Extracted data entries:
○ ○ ○ ○ ○ ○ ○

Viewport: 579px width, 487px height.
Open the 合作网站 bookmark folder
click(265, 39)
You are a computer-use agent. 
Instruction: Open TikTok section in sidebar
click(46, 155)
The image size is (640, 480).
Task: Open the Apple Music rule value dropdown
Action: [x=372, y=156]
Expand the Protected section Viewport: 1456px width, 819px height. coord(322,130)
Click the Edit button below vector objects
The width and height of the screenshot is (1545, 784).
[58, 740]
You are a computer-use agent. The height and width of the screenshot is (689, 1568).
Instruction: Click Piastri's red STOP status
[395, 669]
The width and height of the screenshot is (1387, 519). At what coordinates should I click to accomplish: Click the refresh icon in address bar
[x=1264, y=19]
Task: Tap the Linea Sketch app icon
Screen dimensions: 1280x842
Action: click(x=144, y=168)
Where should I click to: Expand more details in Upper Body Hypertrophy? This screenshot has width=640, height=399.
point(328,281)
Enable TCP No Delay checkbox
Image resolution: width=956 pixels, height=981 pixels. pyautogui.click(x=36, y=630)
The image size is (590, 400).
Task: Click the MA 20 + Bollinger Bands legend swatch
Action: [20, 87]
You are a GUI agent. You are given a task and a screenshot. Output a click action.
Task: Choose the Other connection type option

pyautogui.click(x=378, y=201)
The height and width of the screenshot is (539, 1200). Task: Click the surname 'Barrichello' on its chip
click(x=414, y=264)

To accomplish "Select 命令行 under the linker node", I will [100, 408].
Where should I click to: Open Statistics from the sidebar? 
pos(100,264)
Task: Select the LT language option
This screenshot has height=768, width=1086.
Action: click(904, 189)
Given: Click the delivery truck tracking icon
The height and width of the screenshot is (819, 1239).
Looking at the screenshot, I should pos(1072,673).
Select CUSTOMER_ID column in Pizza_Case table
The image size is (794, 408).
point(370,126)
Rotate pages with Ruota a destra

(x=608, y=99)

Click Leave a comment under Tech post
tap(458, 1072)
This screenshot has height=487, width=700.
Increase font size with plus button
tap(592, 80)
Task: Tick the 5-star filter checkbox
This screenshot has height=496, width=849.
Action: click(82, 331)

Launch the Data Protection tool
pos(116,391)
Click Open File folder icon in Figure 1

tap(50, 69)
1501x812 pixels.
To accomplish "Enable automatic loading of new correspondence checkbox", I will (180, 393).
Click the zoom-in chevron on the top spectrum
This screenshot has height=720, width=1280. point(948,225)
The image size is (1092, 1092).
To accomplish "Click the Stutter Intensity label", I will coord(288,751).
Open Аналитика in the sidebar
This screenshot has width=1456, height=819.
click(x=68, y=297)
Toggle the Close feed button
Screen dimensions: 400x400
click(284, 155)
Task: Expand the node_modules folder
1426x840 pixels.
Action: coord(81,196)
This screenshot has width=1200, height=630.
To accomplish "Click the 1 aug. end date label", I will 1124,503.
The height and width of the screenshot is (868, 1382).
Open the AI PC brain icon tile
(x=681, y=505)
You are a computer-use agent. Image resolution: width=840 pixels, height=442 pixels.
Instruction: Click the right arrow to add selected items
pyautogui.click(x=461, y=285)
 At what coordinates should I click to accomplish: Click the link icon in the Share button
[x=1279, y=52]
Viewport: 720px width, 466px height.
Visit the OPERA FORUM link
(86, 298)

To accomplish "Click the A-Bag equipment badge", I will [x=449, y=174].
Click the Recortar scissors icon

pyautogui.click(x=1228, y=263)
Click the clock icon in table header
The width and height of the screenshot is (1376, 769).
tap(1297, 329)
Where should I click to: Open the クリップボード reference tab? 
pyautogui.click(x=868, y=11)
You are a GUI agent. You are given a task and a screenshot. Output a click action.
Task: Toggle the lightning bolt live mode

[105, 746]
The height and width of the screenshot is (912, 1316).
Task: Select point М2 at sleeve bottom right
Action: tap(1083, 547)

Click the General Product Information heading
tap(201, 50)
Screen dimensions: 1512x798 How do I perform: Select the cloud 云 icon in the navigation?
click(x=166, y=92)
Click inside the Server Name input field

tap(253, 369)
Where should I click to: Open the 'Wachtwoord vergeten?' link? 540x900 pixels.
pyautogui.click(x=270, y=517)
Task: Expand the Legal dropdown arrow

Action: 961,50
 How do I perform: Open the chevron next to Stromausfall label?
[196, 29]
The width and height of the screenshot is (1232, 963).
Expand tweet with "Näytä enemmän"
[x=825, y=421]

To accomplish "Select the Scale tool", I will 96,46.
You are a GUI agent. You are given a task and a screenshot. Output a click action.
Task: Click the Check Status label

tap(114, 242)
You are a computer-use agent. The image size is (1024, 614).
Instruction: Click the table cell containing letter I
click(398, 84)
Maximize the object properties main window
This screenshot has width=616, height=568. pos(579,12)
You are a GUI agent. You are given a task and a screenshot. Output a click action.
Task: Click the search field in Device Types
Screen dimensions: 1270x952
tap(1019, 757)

○ ○ ○ ○ ○ ○ ○

Problem to solve
Put each line of the items above into a JSON list of strings, one string per line, omitting blank lines.

Written solution
[
  "Viewport: 579px width, 487px height.",
  "Open the 合作网站 bookmark folder",
  "click(265, 39)",
  "You are a computer-use agent. ",
  "Instruction: Open TikTok section in sidebar",
  "click(46, 155)",
  "The image size is (640, 480).",
  "Task: Open the Apple Music rule value dropdown",
  "Action: [x=372, y=156]",
  "Expand the Protected section Viewport: 1456px width, 819px height. coord(322,130)",
  "Click the Edit button below vector objects",
  "The width and height of the screenshot is (1545, 784).",
  "[58, 740]",
  "You are a computer-use agent. The height and width of the screenshot is (689, 1568).",
  "Instruction: Click Piastri's red STOP status",
  "[395, 669]",
  "The width and height of the screenshot is (1387, 519). At what coordinates should I click to accomplish: Click the refresh icon in address bar",
  "[x=1264, y=19]",
  "Task: Tap the Linea Sketch app icon",
  "Screen dimensions: 1280x842",
  "Action: click(x=144, y=168)",
  "Where should I click to: Expand more details in Upper Body Hypertrophy? This screenshot has width=640, height=399.",
  "point(328,281)",
  "Enable TCP No Delay checkbox",
  "Image resolution: width=956 pixels, height=981 pixels. pyautogui.click(x=36, y=630)",
  "The image size is (590, 400).",
  "Task: Click the MA 20 + Bollinger Bands legend swatch",
  "Action: [20, 87]",
  "You are a GUI agent. You are given a task and a screenshot. Output a click action.",
  "Task: Choose the Other connection type option",
  "pyautogui.click(x=378, y=201)",
  "The height and width of the screenshot is (539, 1200). Task: Click the surname 'Barrichello' on its chip",
  "click(x=414, y=264)",
  "To accomplish \"Select 命令行 under the linker node\", I will [100, 408].",
  "Where should I click to: Open Statistics from the sidebar? ",
  "pos(100,264)",
  "Task: Select the LT language option",
  "This screenshot has height=768, width=1086.",
  "Action: click(904, 189)",
  "Given: Click the delivery truck tracking icon",
  "The height and width of the screenshot is (819, 1239).",
  "Looking at the screenshot, I should pos(1072,673).",
  "Select CUSTOMER_ID column in Pizza_Case table",
  "The image size is (794, 408).",
  "point(370,126)",
  "Rotate pages with Ruota a destra",
  "(x=608, y=99)",
  "Click Leave a comment under Tech post",
  "tap(458, 1072)",
  "This screenshot has height=487, width=700.",
  "Increase font size with plus button",
  "tap(592, 80)",
  "Task: Tick the 5-star filter checkbox",
  "This screenshot has height=496, width=849.",
  "Action: click(82, 331)",
  "Launch the Data Protection tool",
  "pos(116,391)",
  "Click Open File folder icon in Figure 1",
  "tap(50, 69)",
  "1501x812 pixels.",
  "To accomplish \"Enable automatic loading of new correspondence checkbox\", I will (180, 393).",
  "Click the zoom-in chevron on the top spectrum",
  "This screenshot has height=720, width=1280. point(948,225)",
  "The image size is (1092, 1092).",
  "To accomplish \"Click the Stutter Intensity label\", I will coord(288,751).",
  "Open Аналитика in the sidebar",
  "This screenshot has width=1456, height=819.",
  "click(x=68, y=297)",
  "Toggle the Close feed button",
  "Screen dimensions: 400x400",
  "click(284, 155)",
  "Task: Expand the node_modules folder",
  "1426x840 pixels.",
  "Action: coord(81,196)",
  "This screenshot has width=1200, height=630.",
  "To accomplish \"Click the 1 aug. end date label\", I will 1124,503.",
  "The height and width of the screenshot is (868, 1382).",
  "Open the AI PC brain icon tile",
  "(x=681, y=505)",
  "You are a computer-use agent. Image resolution: width=840 pixels, height=442 pixels.",
  "Instruction: Click the right arrow to add selected items",
  "pyautogui.click(x=461, y=285)",
  " At what coordinates should I click to accomplish: Click the link icon in the Share button",
  "[x=1279, y=52]",
  "Viewport: 720px width, 466px height.",
  "Visit the OPERA FORUM link",
  "(86, 298)",
  "To accomplish \"Click the A-Bag equipment badge\", I will [x=449, y=174].",
  "Click the Recortar scissors icon",
  "pyautogui.click(x=1228, y=263)",
  "Click the clock icon in table header",
  "The width and height of the screenshot is (1376, 769).",
  "tap(1297, 329)",
  "Where should I click to: Open the クリップボード reference tab? ",
  "pyautogui.click(x=868, y=11)",
  "You are a GUI agent. You are given a task and a screenshot. Output a click action.",
  "Task: Toggle the lightning bolt live mode",
  "[105, 746]",
  "The height and width of the screenshot is (912, 1316).",
  "Task: Select point М2 at sleeve bottom right",
  "Action: tap(1083, 547)",
  "Click the General Product Information heading",
  "tap(201, 50)",
  "Screen dimensions: 1512x798 How do I perform: Select the cloud 云 icon in the navigation?",
  "click(x=166, y=92)",
  "Click inside the Server Name input field",
  "tap(253, 369)",
  "Where should I click to: Open the 'Wachtwoord vergeten?' link? 540x900 pixels.",
  "pyautogui.click(x=270, y=517)",
  "Task: Expand the Legal dropdown arrow",
  "Action: 961,50",
  " How do I perform: Open the chevron next to Stromausfall label?",
  "[196, 29]",
  "The width and height of the screenshot is (1232, 963).",
  "Expand tweet with \"Näytä enemmän\"",
  "[x=825, y=421]",
  "To accomplish \"Select the Scale tool\", I will 96,46.",
  "You are a GUI agent. You are given a task and a screenshot. Output a click action.",
  "Task: Click the Check Status label",
  "tap(114, 242)",
  "You are a computer-use agent. The image size is (1024, 614).",
  "Instruction: Click the table cell containing letter I",
  "click(398, 84)",
  "Maximize the object properties main window",
  "This screenshot has width=616, height=568. pos(579,12)",
  "You are a GUI agent. You are given a task and a screenshot. Output a click action.",
  "Task: Click the search field in Device Types",
  "Screen dimensions: 1270x952",
  "tap(1019, 757)"
]